UTSW-Parkland cage match

The Dallas Morning News has been deeply involved in following the many troubles of Parkland Memorial Hospital, and recently offered a story of deep divisions between the hospital and its affiliated medical school, University of Texas Southwestern Medical Center.  The picture given of this relationship provides an extreme example of dysfunctionality, but the underlying pressures that exist to create that strife exist to a greater or lesser degree in many cities in the US.

Academic medical centers are the crown jewels of American medicine, where extremely well intentioned people provide innovation in patient care, research, and education.  But they can also be the intersections of the worst characteristics of two sectors--medicine and academia--with people of great intelligence, big egos, and poor interpersonal skills.  If issues of governance and priorities are not addressed explicitly and with good will, there can be dangerous results for patients and unpleasant working conditions for all.

An excerpt:

Publicly, Parkland Memorial Hospital and its affiliated medical school, UT Southwestern Medical Center, present a united front.  Behind the scenes, however, the reality has been far different

The tension between the two institutions reflects their tangled relationship. Parkland actually has little control over the doctors working under its own roof. Most are employed by, or answer to, UTSW. Parkland’s priority is supposed to be patient care. Yet UTSW lists its missions as medical education, research and patient care — in that order.
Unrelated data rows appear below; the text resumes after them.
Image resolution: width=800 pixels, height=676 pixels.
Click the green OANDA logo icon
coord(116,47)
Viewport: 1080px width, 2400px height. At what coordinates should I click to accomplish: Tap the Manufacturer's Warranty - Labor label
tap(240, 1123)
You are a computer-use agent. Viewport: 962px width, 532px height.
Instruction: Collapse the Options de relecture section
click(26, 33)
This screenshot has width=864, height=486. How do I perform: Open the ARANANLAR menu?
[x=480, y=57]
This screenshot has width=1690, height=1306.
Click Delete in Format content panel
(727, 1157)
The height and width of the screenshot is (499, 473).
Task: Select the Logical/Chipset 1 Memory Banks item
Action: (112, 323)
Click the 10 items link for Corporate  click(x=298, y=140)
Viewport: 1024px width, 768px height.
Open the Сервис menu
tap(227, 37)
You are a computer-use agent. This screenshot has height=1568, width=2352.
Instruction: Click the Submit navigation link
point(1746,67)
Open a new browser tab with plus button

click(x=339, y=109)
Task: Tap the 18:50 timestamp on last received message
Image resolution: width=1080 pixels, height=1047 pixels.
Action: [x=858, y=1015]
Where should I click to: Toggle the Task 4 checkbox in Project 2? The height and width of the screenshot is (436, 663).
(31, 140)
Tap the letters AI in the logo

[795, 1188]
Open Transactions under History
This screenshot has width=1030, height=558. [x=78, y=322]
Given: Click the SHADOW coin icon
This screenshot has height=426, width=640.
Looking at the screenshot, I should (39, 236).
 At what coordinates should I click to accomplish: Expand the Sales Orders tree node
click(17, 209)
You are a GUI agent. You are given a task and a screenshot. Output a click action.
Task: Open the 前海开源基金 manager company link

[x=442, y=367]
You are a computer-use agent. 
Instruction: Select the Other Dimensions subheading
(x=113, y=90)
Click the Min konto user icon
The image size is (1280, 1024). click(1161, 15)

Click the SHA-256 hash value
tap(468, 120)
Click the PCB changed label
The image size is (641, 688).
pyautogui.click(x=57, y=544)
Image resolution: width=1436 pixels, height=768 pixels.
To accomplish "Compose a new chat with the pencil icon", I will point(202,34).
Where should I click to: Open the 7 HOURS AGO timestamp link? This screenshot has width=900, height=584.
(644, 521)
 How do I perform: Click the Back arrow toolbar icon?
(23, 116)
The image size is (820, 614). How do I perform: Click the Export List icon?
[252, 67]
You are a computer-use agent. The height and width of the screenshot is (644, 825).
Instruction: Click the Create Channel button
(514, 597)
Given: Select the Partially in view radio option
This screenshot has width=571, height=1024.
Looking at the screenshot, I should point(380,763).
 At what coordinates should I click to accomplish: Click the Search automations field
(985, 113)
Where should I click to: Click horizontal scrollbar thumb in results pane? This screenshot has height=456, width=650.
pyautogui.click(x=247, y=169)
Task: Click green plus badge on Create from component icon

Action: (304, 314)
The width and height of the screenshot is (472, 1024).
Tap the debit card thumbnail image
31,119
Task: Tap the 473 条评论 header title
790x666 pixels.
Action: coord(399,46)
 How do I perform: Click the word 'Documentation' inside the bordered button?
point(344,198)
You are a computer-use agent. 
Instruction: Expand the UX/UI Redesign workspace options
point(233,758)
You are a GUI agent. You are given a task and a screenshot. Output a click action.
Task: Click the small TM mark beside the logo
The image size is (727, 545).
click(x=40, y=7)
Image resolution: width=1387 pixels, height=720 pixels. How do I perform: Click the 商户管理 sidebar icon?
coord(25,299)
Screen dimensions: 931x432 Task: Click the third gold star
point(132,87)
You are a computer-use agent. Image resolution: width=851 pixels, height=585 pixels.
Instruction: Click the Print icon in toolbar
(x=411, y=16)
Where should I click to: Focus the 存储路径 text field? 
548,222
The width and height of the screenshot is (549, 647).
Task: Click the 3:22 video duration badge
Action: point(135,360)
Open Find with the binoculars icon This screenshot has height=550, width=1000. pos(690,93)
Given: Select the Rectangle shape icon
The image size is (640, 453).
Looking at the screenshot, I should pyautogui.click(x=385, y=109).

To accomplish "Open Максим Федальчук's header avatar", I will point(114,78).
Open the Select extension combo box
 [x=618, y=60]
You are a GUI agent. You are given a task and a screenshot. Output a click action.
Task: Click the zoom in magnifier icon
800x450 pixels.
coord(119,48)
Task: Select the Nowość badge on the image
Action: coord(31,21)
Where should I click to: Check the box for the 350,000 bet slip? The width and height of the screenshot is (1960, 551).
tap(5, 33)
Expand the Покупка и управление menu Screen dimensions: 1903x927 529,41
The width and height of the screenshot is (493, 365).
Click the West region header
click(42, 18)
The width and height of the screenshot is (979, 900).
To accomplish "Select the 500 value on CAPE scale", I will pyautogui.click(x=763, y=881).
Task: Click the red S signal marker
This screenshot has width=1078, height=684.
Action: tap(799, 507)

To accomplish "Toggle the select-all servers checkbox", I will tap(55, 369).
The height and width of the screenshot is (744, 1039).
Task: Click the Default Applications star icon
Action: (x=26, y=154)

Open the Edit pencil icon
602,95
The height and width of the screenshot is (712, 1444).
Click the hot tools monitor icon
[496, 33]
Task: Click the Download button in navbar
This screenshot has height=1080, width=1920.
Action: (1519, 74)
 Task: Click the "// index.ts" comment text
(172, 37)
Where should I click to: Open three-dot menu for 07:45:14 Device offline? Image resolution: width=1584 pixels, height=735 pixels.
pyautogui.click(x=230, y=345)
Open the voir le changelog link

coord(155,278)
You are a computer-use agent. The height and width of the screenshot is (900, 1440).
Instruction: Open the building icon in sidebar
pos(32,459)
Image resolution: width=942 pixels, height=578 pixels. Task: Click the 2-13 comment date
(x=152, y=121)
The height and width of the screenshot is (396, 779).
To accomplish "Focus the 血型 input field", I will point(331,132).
The organizations’ divergent missions, business interests and turf battles contributed to a dysfunctional culture at Parkland over the last decade, jeopardizing patient care. Federal safety monitors have flagged the culture as a major factor in plunging Dallas County’s hospital for the poor and uninsured into its safety crisis.

Many times over the last decade, UTSW faculty physicians have failed to show up to care for Parkland’s patients. Instead, they see privately insured patients at the medical school’s separate system of hospitals, or focus on research. Resident doctors-in-training at Parkland often have been left with little or no faculty supervision. And front-line caregivers who report to the doctors, especially nurses, have felt powerless to resolve patient-care breakdowns.

Trust and transparency issues abound.

And further into the story, we get some details:

In reality, there are two separate chains of command inside Parkland.

Parkland’s chief medical officer, for example, is supposed to provide leadership over clinical affairs and quality of care at the hospital. Yet the UTSW president “is actively involved in the selection, regular evaluation and decision to continue or terminate the employment of the CMO,” according to the affiliation pact. The current interim chief medical officer is a UTSW faculty member paid by the university, not Parkland.

Employees say the system — what some call the “two-headed beast” — fosters confusion and chaos. UTSW medical directors, for example, are expected to collaborate with Parkland department directors on decisions. But the structure stymies cooperation.

“Ideally, they’re supposed to meet and discuss the best approach to provide the best of care for patients,” said a former Parkland nurse who has filed a legal claim against the hospital and requested anonymity for fear of retaliation. “What occurs is: they collide. Both have power and both want control.”